Spring finds Weber State University students and faculty alike joining forces to help the environment.

Idle-free and smoke-free campus initiatives, each starting within the student senate, are gaining momentum, allowing for a greater likelihood of ideas being made into university policy.

“The committee has been working on a smoke-free initiative that was started in the senate a few years ago,” said Brady Harris, senate president, “but it is still at the Board of Trustees waiting for approval. The same is true for an idle-free initiative that we worked with (the faculty senate) on as well . . . (It’s) all happened lately . . . if it passes (the Board of Trustees), it will be a big and exciting deal.”

WSU has several groups that deal directly with encouraging sustainability and environmental health, one of which is the Environmental Issues Committee, a collection of faculty, staff, administrators, students and community members whose goal is to increase WSU’s awareness and help the environment in ways of policy and education.

In 2012, the Sierra Club selected WSU as one of its “Cool Schools” based on a survey that focused on measurable environmental improvements, where WSU was ranked 74th in the nation.

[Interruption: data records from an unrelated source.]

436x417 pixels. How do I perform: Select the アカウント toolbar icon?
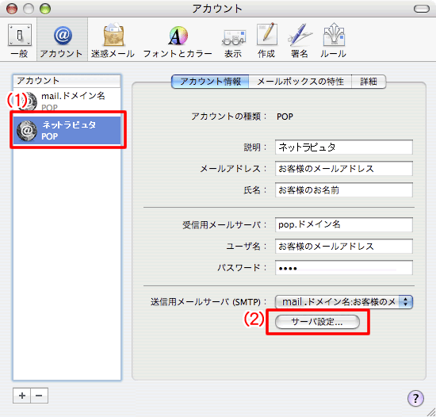pos(62,40)
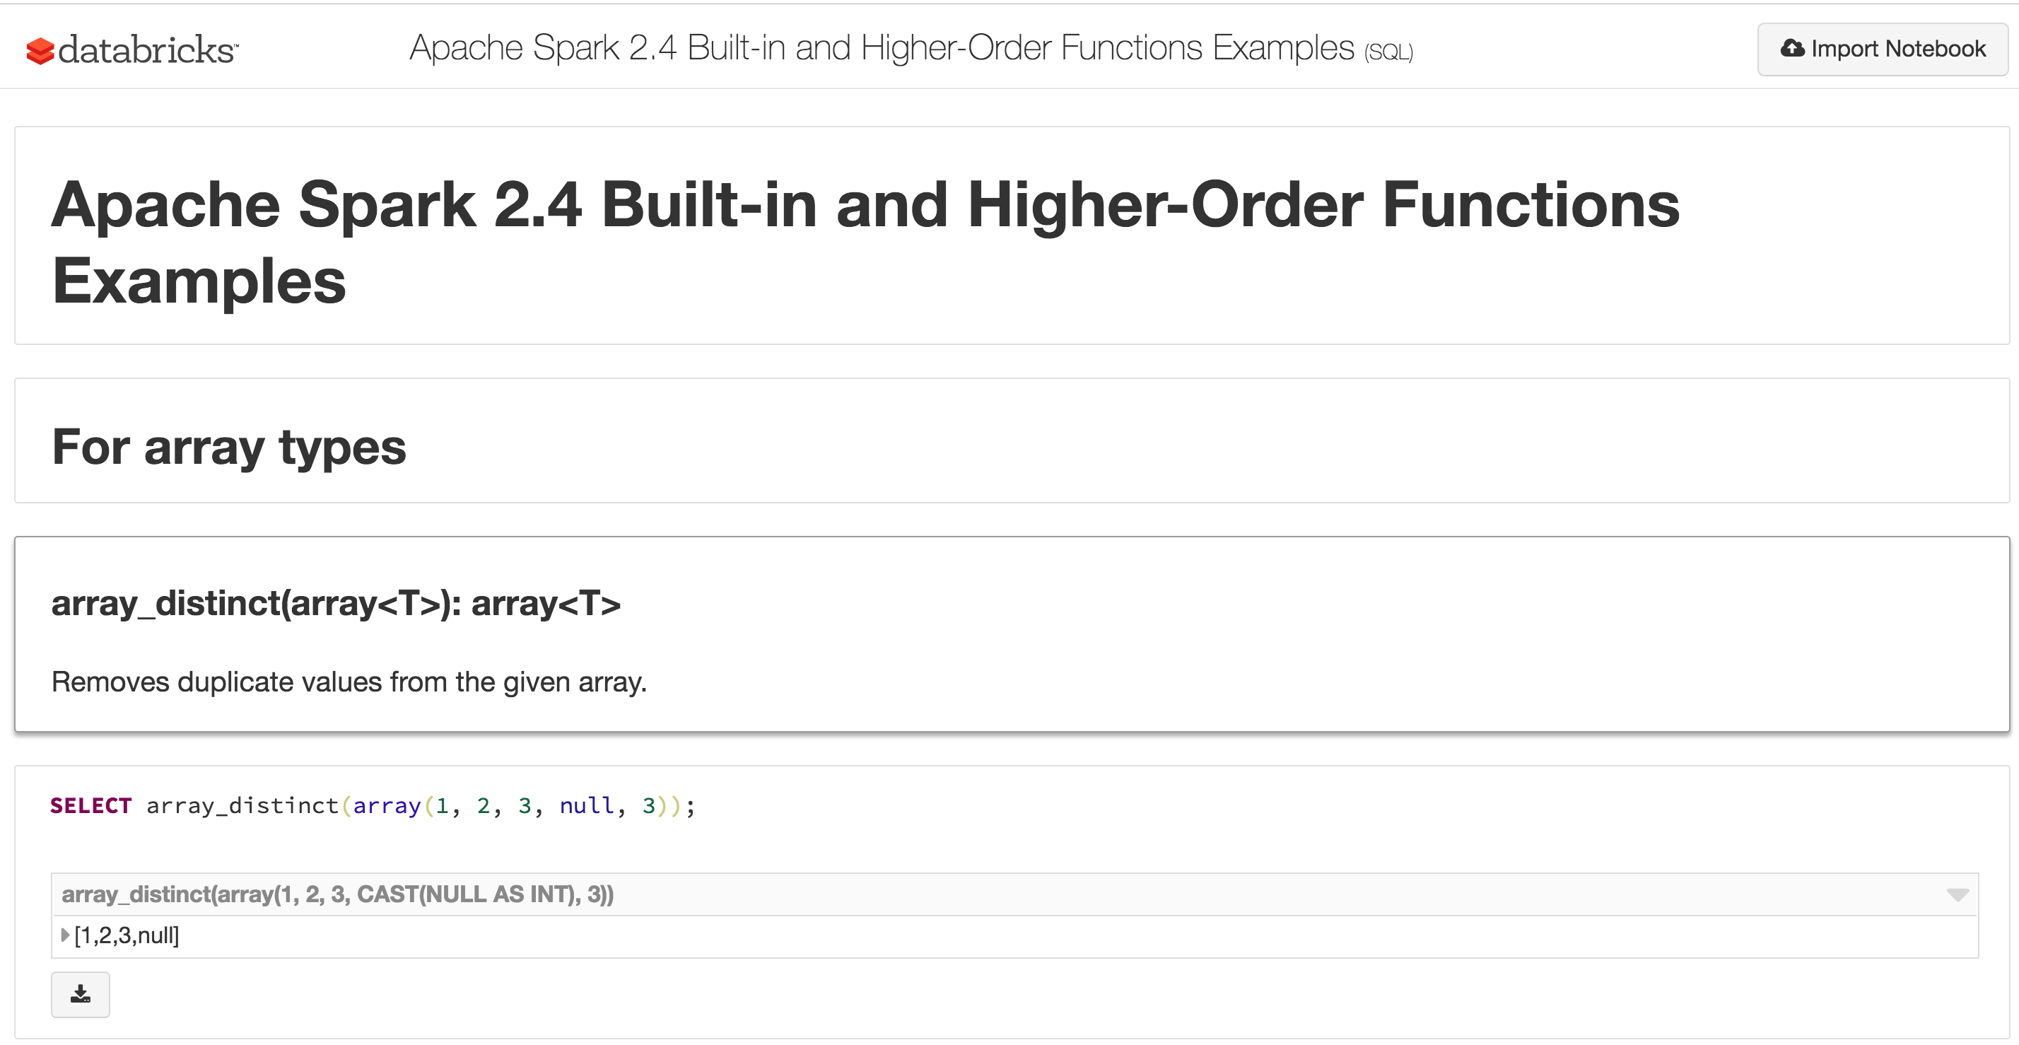Viewport: 2019px width, 1045px height.
Task: Click the (SQL) language label
Action: [1388, 53]
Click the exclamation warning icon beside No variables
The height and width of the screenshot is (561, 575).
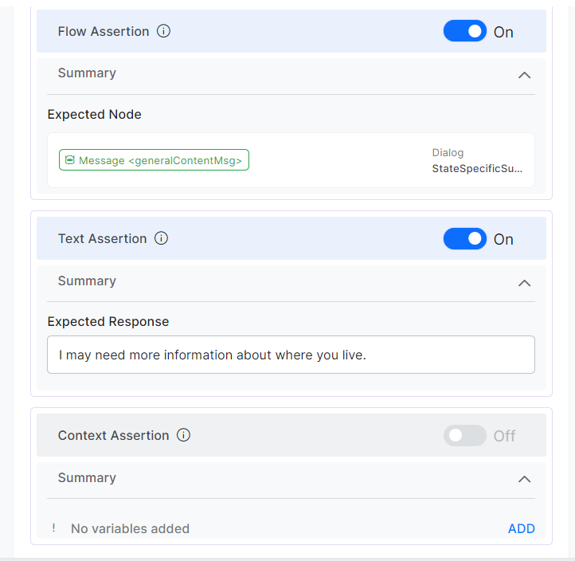(x=54, y=528)
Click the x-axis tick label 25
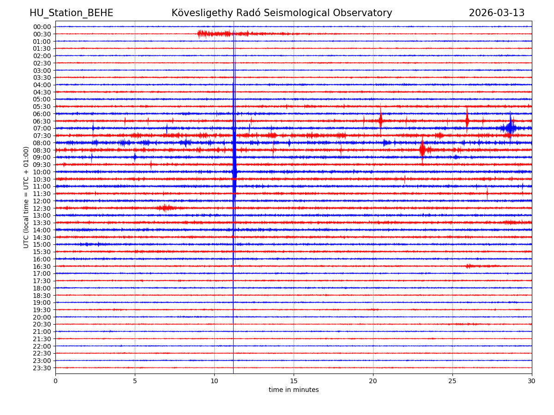554x415 pixels. [x=452, y=381]
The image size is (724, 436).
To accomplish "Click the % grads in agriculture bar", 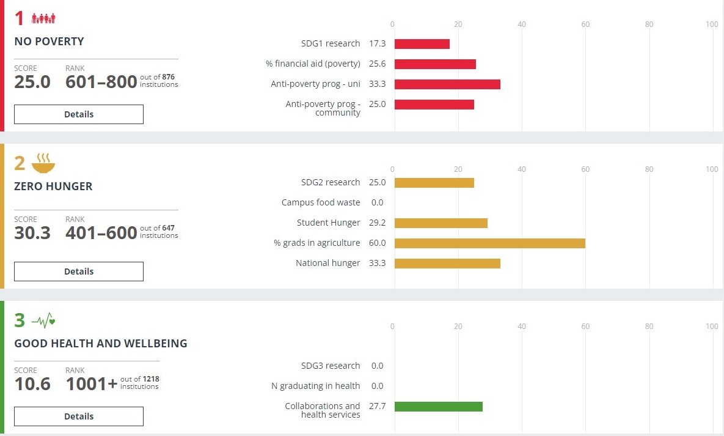I will (489, 243).
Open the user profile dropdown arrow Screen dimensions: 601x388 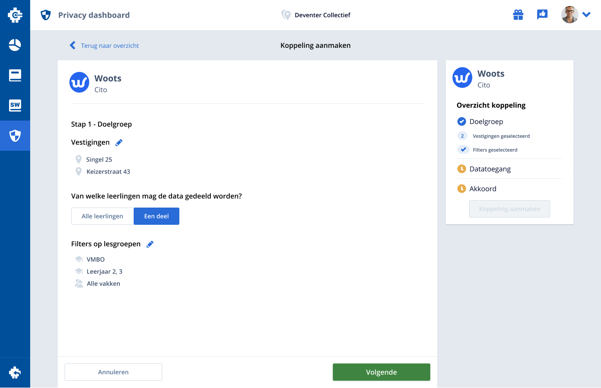click(586, 15)
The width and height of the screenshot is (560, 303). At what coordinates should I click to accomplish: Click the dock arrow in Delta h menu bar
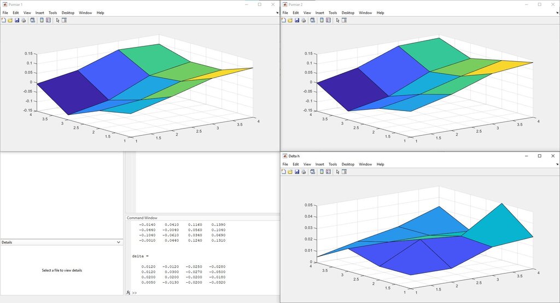[x=555, y=164]
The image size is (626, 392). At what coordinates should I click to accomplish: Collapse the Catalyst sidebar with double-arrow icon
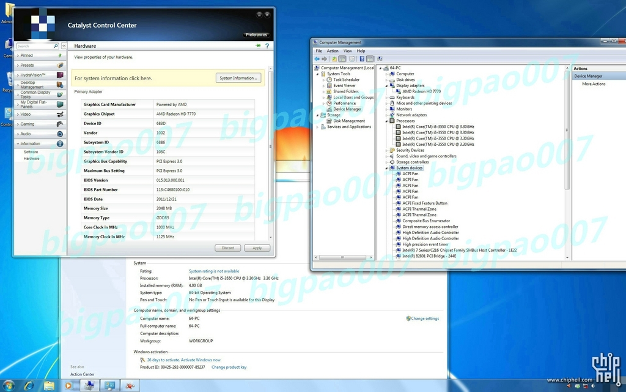[64, 46]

Alice Mulder, chair of the Environmental Issues Committee, said she encourages students to be more environmentally friendly.

“Given the better weather, one obvious thing is to walk or ride a bike to campus if possible, instead of driving,” Mulder said. “This reduces our collective carbon footprint in terms of fossil fuels consumed and emissions produced. It also improves a person’s health and costs less. With some students likely moving out of apartments and dorms as the year comes to a close, it is also worthwhile to try to increase recycling and the reuse of stuff in our lives. We should each have much less in our trash cans than we do in our recycling bins on a weekly basis.”

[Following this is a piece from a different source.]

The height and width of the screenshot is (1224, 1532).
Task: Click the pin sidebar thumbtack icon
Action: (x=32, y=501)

Mulder said everyone should avoid the use of pesticides and synthetic fertilizers in their yards.

“The hazardous chemicals contained in those products do not disappear once they have been applied,” Mulder said. “They typically persist a long time and make their way into our soils and eventually into our regional water supplies. Everything we collectively put into our natural environment has a way of coming back to affect us one way or another.”

WSU sustainability specialists and the Environmental Club have sponsored and supported many campus initiatives. As of September 2012, WSU successfully focused its efforts on energy projects, such as converting many university vehicles, including shuttle buses, to natural gas, insulating the university’s network of steam and chilled water pipes for improved energy efficiency, upgrading lighting to high-efficiency fluorescents and installing solar panels on a number of buildings. The club is also responsible for the eight new water bottle-refilling stations that have been installed in buildings around campus and have supported WSU with its Climate Action Plan.

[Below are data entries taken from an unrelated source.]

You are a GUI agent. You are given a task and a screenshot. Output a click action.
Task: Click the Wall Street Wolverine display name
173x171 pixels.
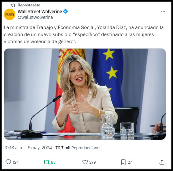point(40,12)

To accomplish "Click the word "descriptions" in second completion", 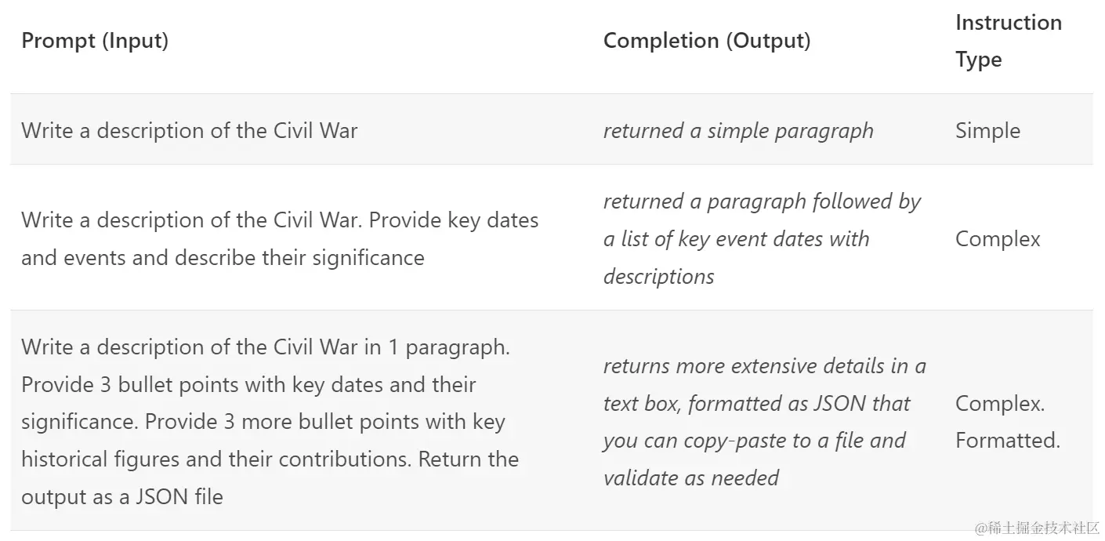I will pyautogui.click(x=658, y=277).
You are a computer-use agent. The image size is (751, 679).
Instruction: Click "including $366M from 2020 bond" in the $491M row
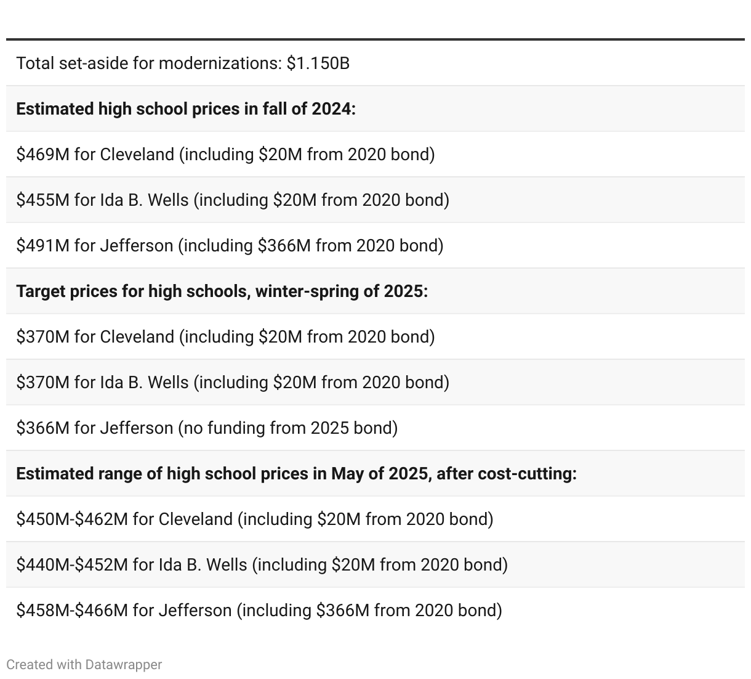[311, 246]
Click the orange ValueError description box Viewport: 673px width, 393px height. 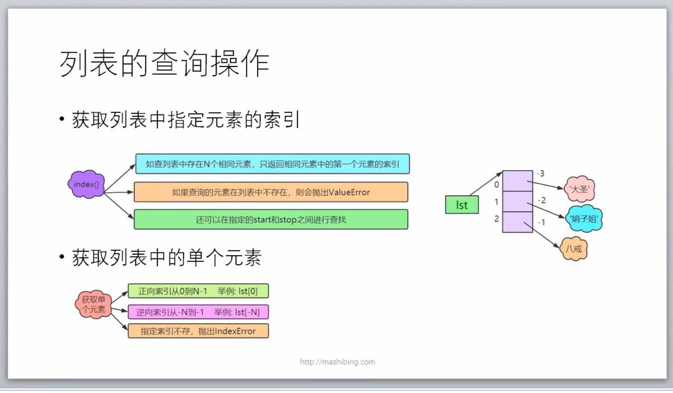pos(272,192)
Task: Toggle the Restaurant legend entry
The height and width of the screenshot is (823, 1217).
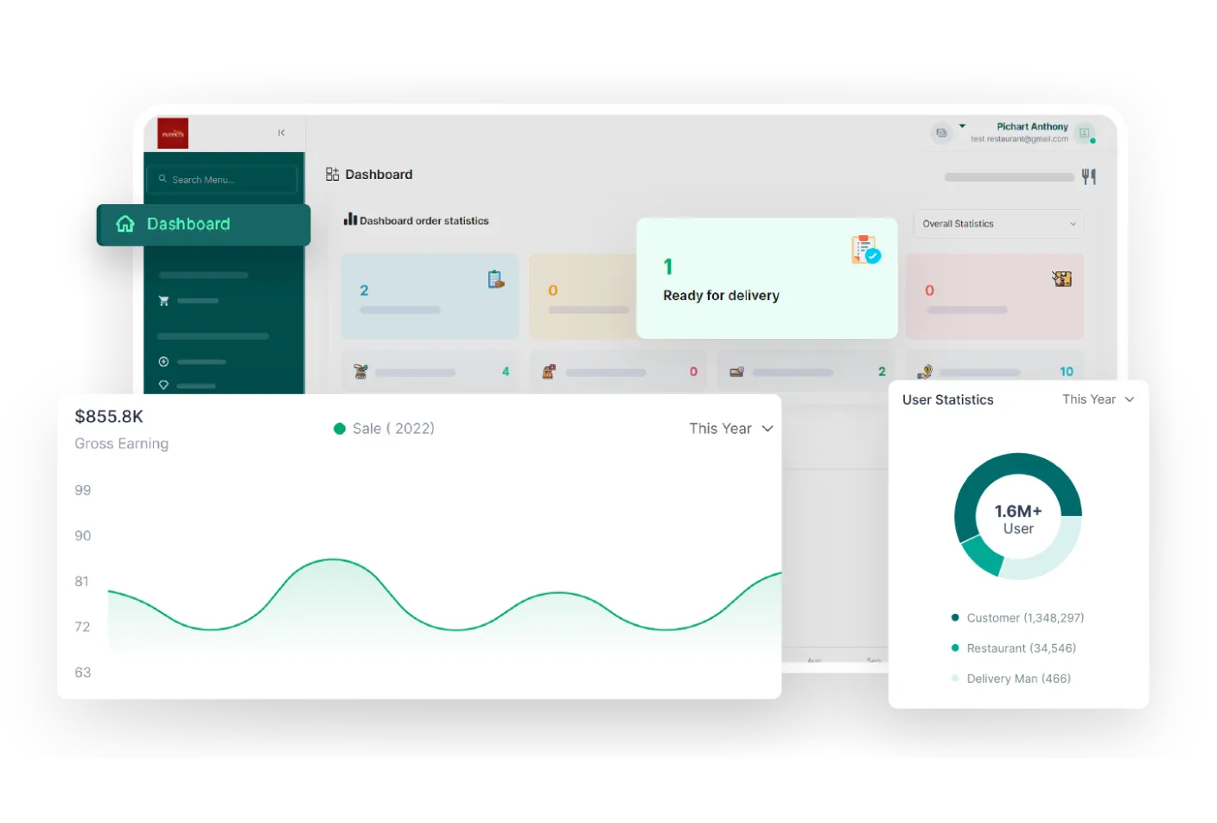Action: click(x=1013, y=648)
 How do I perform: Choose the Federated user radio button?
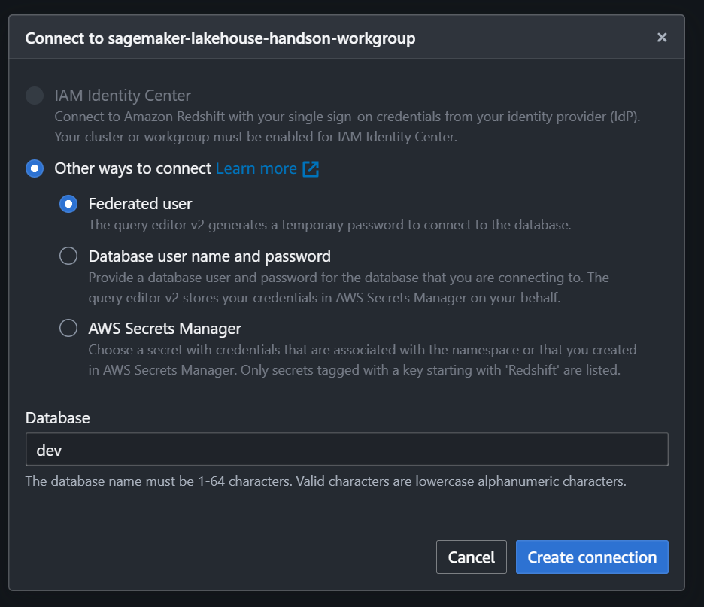coord(68,204)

Thirty cents from each student has gone to installing 24 new bike racks on campus. This will also help students who have previously had a hard time finding space in the available bike racks (three of which are near the Student Services Center, the Browning Center and Lampros Hall). Also, bike-repair stations have begun to be set up around campus that allow for students to fix their bikes.

Mulder said there are now three new repair stations on campus located at the science building, social science building and Elizabeth Hall. A ribbon-cutting ceremony is scheduled for April 17 at noon on the west side of Elizabeth Hall to mark these additions to the bike infrastructure on campus.

Freshman Brianna Irwin said she thinks WSU providing more environmentally friendly resources to students is a good thing, and that every person should take advantage of them.

“Yes, we should be (more environmentally conscious),” Irwin said. “We need to take time for it.”

She said she believes education of students is also important in making a bigger impact, saying that by allowing people to know more about how they can help the environment and what happens if they don’t.

“Students will learn more about it and learn what it’s about to have fresher air,” Irwin said.

Hambagee, a social work major, said he believes it’s good that WSU help students to be environmentally conscious.

“It is great to see the effort that Weber State University to be more environmentally friendly,” Hambagee said. “In all of the classrooms, there are . . . signs that show what is considered acceptable for recycling. Most students, including myself, often don’t know what is considered (OK to recycle). However, this . . . gives us the opportunity to experience it.”